Con el paso de los años, los de arriba (muy intencionadamente), se fueron olvidando de aquella perla relegada al sótano del edificio. Y mi jefa, por su parte, fue asumiendo asumió que allí acabaría su carrera laboral; sin más reconocimiento que el de su perfecta organización (y la correspondiente prima), pero sin opciones de subir planta alguna. Y eso que, cuando yo fui contratado, en la sexta ya había una ejecutiva (una simple licenciada, pero hija de uno de los socios); más dos arpías en el quinto piso, la de directora de recursos humanos y la de compras (también con algún apadrinamiento poco transparente).

Estuve tres meses a prueba y doña Reme (para su mala estrella Remedios se llamaba mi jefa), a pesar de ser bastante estricta (y hasta gruñona) me permitió seguir; a pesar de varias torpezas acordes con mi inexperiencia. Ella no era tan vieja como para ser mi madre, pero sí esa hermana mayor mandona y seria. El caso es que en un par de años, en aquel sótano nos quedamos nosotros dos solos, mis otros compañeros (todos con alguna tarjeta de alguien superior) promocionaron de planta. Y, estando ya todo informatizado, la empresa consideró que, con un responsable y un ayudante, el departamento de documentación y custodia ya estaba bien dimensionado.

Mi temprana promoción (aun siendo allí abajo) me vino muy bien económicamente y sé que Remedios tuvo mucho que ver con ello. En los siguientes años optimizamos tanto el departamento que salvo para los buitres de la sexta establecimos un horario de entrega y recogida de documentación que, a pesar de las críticas de los de la cuarta y quinta planta, mejoró aún más nuestra eficiencia. Tal vez por eso, nuestros compañeros de arriba, nos pusieron los motes de la bruja y el chupatintas del sótano.
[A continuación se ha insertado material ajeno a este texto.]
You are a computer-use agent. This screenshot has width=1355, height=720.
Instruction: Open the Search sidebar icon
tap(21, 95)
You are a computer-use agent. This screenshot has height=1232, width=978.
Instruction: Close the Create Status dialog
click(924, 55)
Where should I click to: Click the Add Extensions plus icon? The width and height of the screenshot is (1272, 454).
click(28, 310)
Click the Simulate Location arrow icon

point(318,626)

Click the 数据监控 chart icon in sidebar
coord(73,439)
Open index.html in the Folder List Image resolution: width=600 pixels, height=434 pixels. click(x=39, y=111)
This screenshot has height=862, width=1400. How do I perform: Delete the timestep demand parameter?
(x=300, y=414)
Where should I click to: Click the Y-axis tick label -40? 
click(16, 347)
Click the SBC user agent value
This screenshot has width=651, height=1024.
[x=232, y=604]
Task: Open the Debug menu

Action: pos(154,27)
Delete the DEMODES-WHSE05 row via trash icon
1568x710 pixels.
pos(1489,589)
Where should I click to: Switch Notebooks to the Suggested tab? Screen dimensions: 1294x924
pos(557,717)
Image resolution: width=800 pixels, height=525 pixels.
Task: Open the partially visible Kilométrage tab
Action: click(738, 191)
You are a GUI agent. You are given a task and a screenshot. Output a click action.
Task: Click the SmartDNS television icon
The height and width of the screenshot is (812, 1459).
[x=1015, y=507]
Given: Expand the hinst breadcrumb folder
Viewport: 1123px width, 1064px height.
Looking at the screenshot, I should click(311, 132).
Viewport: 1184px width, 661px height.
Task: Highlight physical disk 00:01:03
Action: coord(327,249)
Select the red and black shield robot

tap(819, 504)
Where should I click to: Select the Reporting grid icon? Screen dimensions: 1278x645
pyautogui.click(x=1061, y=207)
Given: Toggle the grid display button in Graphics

Yo ante aquel menosprecio, una mañana tomando un café los dos (dentro de nuestra cueva habíamos habilitado un cuartito a modo de cocina), rompí el hielo jerárquico y empecé a tutear a Remedios. Ella (mi superiora) ya lo hacía desde el primer día y, entre risas, me dijo: «Ya has tardado en decidirte». 
Aquel momento fue tan mágico, en muchos sentidos, que a ambos nos libró de todo el mal rollo que ese sótano nos había provocado.

Nos habíamos liberado de esa enfermiza frustración laboral reflejada en nuestros rostros, ahora podíamos mirar con cordialidad; y, hasta cómplices, sonreír. Nuestra metamorfosis motivó en todo el edificio el rumor de que fijo manteníamos relaciones. Con la próxima absorción de la empresa por una multinacional, los de arriba decidieron que los amantes del sótano (como nos llamaban ahora), sobrábamos; máxime teniendo tan automatizado el departamento de archivo y custodia.

Una comitiva encabezada por la directora de recursos humanos y cuatro o cinco pedorros más de los últimos pisos bajaron a nuestro sótano a avergonzarnos por nuestra falta de pudor y decencia, exigiéndonos con intimidación (literalmente insultos) firmar 
un despido por causas objetivas para evitar juicios y más escándalos. Reme y yo, después de mirarnos con sorpresa, no pudimos evitar soltar una carcajada.

La sentencia en el juicio fue muy clara, tanto que ninguno de aquel comité puritano forma parte de la plantilla de la nueva empresa. Nuestro sistema de trabajo incorporaba numerosas cámaras de seguridad y lo único escandaloso que recogieron fue aquel amago de linchamiento. Ahora, Reme dirige el centro de datos de la multinacional desde una séptima planta; y yo, soy su compañero, a jornada completa.